We had a big marching parade on Friday afternoon with speeches from adults. I don’t remember what they talked about, but I remember the sweat trickling down my neck out in the hot sun. Then it was time to get ready for the big dance.
Dennis wasn’t feeling very well. He was coughing and said his head hurt. I was excited to go listen to a live band. I had never done that before. Dennis asked me, “Do you think I should just stay here and lay on my bunk? I’m really feeling lousy.”
I wasn’t sure what to tell him. I thought he would know if he felt good enough to go and I sure wanted to go. But he asked me again. “Maybe I should just stay here and try to go to sleep early. What do you think?”
I was starting to feel like I should stay with him if he felt that bad. And then I caught on he was wanting to go to bed but he just wanted someone to tell him to. “Yeah,” I finally said. “Maybe you should just lie down and try to get some sleep. You want me to stay here with you?” I asked but not very enthusiastically.
“No,” Dennis said looking relieved. “You go ahead. I’ll probably just go to sleep.”
Dennis crawled into his bunk and I walked over to the dining hall with a couple of other guys and we got some soft drinks and waited for the music to start. The band finally had their equipment set up and their instruments tuned and began playing pop music; loudly.
I watched them play and enjoyed seeing a live band and soon a lot of the kids began dancing. The guys I knew at the table dwindled down to about three or four and then Mike, one of the guys from our home squadron came by with a pretty girl in uniform.
He shouted over the music as he introduced her to us and we all shuffled to our feet and nodded at her. She didn’t seem too impressed with us and then Mike pulled out a chair for her to sit in. We all sat there not knowing what to say while Mike and his dance partner had their soft drinks and then we stood up again to awkwardly say goodbye.

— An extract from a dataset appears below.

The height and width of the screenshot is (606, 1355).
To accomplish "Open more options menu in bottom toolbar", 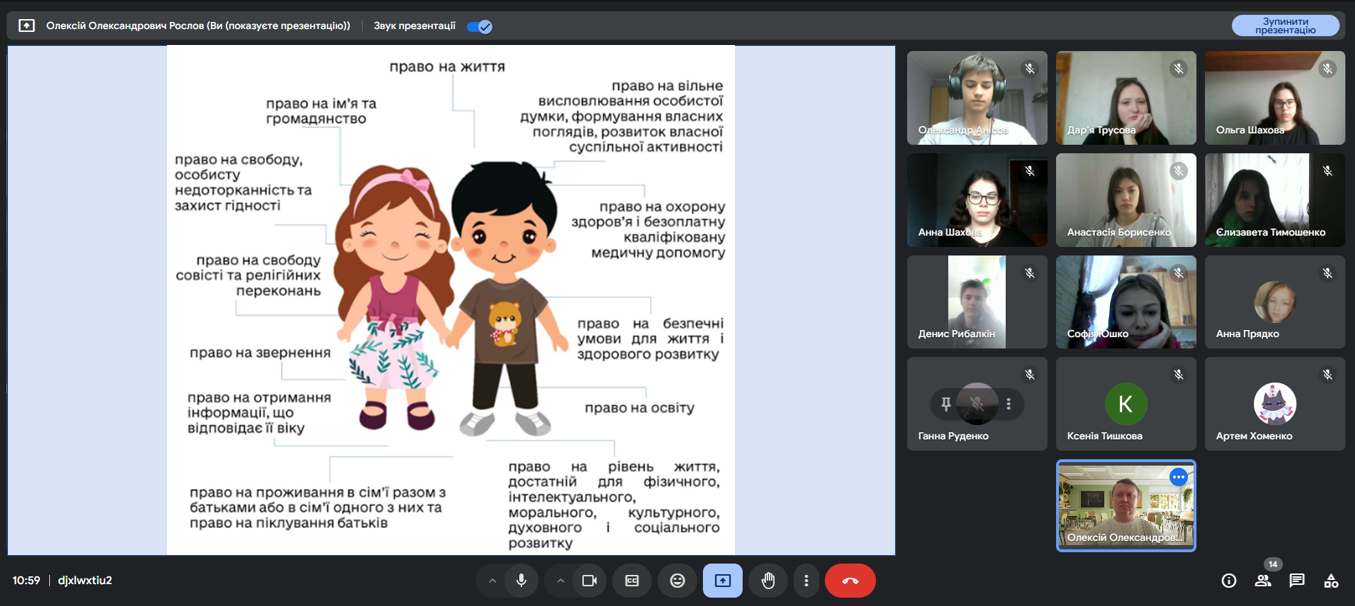I will coord(806,581).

I was impressed with Mike’s suave ability to meet a girl, ask her to dance and then introduce her to his friends. I looked at the guys at the table and wondered if they were thinking the same thing. They looked like they were as they wistfully looked around the dining hall at the girl cadets standing and sitting here and there that none of us had the courage to go talk to or ask to dance.

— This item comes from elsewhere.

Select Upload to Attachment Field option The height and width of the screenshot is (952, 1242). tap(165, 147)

Near the end of the night I was began to wonder how Dennis was doing and thought I really should check on him. I got up while the band was still playing. I nodded at a girl standing between me and the door and she smiled hopefully, I thought. But now I was on a mission and I kept heading towards the door.
I got back to the barracks and saw Dennis was sound asleep. He looked like he was really out so I didn’t try to wake him. I hung up my Class A uniform and crawled into my bunk. Finally I drifted off to sleep and was glad we were being allowed to sleep in until 6:30 on Saturday morning.
Later that day we boarded our Air Force plane for the ride home and I watched Michigan turn into Illinois and soon we descended for a quick stop in Chicago. Dennis and I stayed in the transport trying to be inconspicuous wondering whatever happened to our blue bags. We warily watched the door but soon it was on to Scott Air Force Base for the rest of us.
My Mom and Dad watched me come down the steps from the C-130 and commented on my nice tan. It was only on my face since most of the time I had my uniform and cap on.
When I finally laid in my own bed that night drifting off to sleep I realized I was a long way from being grown up. And a long way from being very good at anything. I decided that it was okay to know that I still had a lot of growing up to do. And I guess I still do.
James 1.4 Allow perseverance to finish its work, so that you may be mature and complete, not lacking anything.
Micah 6.8 He has shown you, O man, what is good. And what does the LORD require of you but to act justly, to love mercy, and to walk humbly with your God?